**HOW TO COMPLETE THIS TASK**: Copy each line of the records below that mentions the word "Focus".

(Data records)
*** Begin section ***
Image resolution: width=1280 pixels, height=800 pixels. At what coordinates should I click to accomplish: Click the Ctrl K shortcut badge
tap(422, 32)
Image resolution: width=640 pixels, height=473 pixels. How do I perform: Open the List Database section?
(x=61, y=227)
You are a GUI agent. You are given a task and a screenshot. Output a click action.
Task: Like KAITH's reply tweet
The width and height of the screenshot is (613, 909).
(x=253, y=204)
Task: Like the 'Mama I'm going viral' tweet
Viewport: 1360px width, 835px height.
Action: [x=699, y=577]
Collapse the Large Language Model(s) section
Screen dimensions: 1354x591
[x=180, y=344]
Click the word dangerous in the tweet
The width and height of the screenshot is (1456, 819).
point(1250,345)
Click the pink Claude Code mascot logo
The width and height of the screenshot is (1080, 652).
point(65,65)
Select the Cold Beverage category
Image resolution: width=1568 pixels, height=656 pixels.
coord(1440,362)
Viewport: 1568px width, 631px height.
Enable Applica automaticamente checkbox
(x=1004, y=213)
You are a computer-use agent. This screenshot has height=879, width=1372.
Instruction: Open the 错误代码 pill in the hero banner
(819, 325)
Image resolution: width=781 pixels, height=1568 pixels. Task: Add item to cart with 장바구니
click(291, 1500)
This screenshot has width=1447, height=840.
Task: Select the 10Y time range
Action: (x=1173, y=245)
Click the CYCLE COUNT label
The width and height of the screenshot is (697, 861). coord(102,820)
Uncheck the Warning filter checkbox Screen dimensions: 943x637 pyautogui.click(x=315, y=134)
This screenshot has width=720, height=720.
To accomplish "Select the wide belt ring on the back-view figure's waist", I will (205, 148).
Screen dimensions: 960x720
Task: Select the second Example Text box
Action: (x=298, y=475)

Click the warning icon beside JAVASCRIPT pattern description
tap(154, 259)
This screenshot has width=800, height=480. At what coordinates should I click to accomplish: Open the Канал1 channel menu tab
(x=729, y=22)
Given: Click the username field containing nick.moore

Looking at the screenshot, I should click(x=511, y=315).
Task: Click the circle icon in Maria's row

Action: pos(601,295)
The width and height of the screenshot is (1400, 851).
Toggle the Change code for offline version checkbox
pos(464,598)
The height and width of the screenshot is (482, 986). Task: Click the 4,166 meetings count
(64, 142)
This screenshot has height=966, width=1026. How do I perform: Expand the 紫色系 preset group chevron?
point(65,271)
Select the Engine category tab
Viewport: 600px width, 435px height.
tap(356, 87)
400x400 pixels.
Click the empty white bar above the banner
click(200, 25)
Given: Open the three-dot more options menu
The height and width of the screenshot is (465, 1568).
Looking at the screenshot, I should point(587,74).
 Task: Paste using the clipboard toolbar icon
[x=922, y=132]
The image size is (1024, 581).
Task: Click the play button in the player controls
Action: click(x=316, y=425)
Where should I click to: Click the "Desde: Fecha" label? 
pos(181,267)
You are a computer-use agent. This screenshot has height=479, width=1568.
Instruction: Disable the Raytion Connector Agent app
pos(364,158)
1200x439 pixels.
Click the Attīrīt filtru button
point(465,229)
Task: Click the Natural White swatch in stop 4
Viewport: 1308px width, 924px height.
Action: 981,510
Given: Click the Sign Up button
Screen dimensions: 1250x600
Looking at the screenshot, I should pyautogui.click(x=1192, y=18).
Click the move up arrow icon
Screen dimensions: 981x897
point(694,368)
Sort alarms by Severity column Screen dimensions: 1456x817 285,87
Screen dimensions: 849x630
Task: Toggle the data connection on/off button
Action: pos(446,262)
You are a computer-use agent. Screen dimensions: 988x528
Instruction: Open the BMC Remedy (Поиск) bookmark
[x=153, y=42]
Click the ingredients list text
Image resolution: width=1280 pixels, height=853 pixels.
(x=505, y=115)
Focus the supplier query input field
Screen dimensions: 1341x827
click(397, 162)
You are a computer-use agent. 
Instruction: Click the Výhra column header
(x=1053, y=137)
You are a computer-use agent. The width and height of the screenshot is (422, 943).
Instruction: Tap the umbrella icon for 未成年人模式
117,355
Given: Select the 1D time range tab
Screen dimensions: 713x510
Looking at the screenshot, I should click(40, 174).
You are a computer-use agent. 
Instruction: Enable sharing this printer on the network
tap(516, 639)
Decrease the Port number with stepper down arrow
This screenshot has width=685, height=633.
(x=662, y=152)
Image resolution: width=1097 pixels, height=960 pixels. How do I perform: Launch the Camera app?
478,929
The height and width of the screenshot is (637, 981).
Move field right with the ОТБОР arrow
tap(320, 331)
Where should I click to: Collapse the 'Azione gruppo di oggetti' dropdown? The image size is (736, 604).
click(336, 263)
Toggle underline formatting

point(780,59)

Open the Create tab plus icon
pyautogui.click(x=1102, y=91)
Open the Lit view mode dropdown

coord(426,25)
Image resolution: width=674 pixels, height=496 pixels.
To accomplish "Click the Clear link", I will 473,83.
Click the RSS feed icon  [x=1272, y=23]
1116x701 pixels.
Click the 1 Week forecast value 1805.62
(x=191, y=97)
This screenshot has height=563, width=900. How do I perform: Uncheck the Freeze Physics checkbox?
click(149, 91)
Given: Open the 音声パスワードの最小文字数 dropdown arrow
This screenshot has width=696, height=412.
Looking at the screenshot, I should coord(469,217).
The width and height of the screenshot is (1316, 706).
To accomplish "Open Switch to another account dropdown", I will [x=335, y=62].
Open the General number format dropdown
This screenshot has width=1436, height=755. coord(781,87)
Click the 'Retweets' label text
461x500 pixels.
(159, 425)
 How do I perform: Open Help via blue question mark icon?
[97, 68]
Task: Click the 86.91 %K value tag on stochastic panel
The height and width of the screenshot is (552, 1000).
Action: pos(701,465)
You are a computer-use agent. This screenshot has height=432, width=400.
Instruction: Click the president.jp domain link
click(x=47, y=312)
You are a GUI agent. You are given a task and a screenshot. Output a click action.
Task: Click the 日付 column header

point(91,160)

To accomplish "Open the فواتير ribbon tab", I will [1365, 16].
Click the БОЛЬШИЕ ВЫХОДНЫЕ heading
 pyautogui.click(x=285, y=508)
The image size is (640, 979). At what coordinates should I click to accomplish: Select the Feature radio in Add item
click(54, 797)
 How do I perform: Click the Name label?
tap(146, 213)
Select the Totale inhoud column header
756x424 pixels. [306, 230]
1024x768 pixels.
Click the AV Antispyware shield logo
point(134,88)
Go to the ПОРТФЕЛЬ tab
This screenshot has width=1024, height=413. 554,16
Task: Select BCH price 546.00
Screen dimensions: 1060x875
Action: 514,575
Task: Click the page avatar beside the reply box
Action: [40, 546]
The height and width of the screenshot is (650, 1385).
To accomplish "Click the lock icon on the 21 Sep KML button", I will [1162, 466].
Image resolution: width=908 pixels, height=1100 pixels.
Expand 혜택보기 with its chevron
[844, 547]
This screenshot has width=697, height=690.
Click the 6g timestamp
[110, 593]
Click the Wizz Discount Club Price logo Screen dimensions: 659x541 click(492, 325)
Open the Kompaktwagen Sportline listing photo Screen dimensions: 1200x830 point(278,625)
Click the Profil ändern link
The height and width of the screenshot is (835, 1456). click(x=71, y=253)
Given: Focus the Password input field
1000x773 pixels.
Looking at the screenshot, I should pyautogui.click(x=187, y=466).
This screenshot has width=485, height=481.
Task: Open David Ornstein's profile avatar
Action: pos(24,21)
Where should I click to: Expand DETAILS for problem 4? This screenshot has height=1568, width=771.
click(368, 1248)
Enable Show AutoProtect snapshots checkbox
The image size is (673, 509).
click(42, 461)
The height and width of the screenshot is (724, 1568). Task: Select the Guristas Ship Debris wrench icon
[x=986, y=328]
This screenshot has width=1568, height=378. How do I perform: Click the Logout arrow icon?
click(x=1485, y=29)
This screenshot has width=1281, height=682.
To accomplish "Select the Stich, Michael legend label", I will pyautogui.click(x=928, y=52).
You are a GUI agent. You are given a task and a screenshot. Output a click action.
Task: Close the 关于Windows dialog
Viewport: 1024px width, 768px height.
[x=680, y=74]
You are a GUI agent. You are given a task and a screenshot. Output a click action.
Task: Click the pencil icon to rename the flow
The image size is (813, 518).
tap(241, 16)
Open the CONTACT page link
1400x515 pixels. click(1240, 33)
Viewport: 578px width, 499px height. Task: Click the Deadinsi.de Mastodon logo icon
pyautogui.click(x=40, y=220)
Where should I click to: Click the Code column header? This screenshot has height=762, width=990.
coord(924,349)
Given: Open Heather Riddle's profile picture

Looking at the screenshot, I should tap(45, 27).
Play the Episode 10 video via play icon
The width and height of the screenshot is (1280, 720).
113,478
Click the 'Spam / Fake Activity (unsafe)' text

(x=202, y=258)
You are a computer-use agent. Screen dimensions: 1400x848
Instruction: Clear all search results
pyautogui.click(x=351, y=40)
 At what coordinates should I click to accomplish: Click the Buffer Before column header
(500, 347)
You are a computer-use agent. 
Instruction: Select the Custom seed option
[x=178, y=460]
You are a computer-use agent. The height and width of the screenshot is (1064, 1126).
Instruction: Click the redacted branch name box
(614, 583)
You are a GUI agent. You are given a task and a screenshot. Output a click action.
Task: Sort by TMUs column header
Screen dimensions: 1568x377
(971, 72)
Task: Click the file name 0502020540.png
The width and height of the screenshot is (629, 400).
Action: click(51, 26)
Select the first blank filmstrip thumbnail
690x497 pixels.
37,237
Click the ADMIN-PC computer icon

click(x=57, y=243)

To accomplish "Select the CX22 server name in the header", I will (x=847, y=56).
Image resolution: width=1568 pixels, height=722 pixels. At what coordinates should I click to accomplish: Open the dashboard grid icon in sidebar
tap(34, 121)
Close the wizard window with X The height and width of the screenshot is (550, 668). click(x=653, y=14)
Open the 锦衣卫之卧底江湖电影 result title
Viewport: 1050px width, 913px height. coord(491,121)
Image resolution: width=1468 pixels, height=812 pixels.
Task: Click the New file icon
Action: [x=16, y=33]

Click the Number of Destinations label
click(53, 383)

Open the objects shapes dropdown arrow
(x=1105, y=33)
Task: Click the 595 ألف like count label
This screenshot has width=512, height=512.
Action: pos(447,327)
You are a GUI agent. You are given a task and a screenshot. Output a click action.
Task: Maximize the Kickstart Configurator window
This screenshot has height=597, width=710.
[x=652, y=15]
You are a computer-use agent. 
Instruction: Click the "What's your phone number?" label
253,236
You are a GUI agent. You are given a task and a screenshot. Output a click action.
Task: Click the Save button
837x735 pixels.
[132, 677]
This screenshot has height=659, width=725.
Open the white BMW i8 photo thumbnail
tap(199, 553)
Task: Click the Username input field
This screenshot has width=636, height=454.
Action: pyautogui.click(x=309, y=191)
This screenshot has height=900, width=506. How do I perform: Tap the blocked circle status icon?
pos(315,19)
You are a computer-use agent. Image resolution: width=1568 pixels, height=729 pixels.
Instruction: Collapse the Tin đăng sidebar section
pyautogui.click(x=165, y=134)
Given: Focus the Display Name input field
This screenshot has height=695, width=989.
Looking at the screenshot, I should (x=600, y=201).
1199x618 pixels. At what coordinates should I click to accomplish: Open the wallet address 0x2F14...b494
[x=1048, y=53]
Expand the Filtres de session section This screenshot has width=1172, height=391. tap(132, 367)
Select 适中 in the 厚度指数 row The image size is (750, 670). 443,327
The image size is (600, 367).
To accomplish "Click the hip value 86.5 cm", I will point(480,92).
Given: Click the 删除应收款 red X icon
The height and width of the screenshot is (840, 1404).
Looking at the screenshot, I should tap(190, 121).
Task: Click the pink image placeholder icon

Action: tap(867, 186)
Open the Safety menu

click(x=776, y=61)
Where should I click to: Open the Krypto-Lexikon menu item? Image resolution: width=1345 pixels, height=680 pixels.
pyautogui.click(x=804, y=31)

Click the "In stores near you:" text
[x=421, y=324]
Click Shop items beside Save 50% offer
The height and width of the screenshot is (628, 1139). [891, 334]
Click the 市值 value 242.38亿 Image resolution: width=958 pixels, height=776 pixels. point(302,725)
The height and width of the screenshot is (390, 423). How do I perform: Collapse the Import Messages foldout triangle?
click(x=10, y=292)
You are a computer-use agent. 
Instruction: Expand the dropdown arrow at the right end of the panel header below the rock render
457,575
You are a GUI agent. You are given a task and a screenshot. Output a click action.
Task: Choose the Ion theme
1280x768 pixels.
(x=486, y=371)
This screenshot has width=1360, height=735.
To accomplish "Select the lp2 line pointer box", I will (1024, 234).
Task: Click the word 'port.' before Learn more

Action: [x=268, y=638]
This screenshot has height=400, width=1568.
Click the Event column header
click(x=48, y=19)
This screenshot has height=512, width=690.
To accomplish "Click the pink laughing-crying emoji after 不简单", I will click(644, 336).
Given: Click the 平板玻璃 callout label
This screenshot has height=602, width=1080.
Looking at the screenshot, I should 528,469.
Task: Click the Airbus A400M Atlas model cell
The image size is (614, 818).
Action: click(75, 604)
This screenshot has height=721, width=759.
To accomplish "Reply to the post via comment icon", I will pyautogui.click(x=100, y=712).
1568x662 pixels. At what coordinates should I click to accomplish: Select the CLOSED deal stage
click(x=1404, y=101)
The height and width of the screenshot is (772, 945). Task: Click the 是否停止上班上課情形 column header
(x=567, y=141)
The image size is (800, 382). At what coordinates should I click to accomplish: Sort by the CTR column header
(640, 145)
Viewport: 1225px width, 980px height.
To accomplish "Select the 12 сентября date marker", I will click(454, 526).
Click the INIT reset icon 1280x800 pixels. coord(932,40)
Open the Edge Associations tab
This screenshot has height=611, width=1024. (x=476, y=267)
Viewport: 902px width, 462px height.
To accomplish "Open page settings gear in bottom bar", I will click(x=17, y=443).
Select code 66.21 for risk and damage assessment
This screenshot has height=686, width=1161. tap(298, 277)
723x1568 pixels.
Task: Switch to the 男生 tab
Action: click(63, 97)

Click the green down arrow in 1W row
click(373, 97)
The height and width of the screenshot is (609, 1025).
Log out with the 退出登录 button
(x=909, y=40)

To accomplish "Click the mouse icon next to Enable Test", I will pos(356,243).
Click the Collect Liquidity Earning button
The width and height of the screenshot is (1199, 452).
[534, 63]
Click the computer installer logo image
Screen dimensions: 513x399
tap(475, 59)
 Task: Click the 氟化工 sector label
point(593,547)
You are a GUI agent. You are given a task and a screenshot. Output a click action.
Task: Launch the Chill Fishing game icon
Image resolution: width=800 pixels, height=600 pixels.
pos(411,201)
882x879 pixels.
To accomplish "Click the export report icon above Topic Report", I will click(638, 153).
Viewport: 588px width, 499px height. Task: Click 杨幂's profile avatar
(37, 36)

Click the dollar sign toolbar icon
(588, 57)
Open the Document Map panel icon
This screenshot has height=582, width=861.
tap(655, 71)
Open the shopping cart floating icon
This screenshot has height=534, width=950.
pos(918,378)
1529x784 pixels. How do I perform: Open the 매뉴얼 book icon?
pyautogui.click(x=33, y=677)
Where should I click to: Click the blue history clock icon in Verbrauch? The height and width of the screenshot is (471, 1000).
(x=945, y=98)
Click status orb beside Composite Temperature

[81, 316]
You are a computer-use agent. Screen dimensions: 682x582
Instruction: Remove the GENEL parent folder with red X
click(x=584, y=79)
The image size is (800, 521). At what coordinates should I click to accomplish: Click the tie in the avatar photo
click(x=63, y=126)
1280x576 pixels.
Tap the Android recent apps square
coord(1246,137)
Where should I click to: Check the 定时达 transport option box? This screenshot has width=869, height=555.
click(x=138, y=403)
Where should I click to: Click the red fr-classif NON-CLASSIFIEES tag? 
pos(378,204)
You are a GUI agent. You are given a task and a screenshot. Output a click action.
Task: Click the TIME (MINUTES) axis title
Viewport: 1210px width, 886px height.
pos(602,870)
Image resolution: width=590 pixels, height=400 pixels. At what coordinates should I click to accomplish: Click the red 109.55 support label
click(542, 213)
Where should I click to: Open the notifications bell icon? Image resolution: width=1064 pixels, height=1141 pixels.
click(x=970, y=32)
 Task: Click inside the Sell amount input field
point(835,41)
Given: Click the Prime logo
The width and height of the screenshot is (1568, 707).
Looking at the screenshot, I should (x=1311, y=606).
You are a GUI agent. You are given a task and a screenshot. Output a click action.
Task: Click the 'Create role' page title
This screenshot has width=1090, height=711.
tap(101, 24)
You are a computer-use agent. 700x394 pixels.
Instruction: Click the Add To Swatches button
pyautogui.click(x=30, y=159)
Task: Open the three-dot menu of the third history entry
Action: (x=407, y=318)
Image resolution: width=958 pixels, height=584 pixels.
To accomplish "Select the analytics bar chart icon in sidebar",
*** End section ***
**WRITTEN RESPONSE**:
Focus the supplier query input field
Given: Focus the Password input field
Given: Focus the Display Name input field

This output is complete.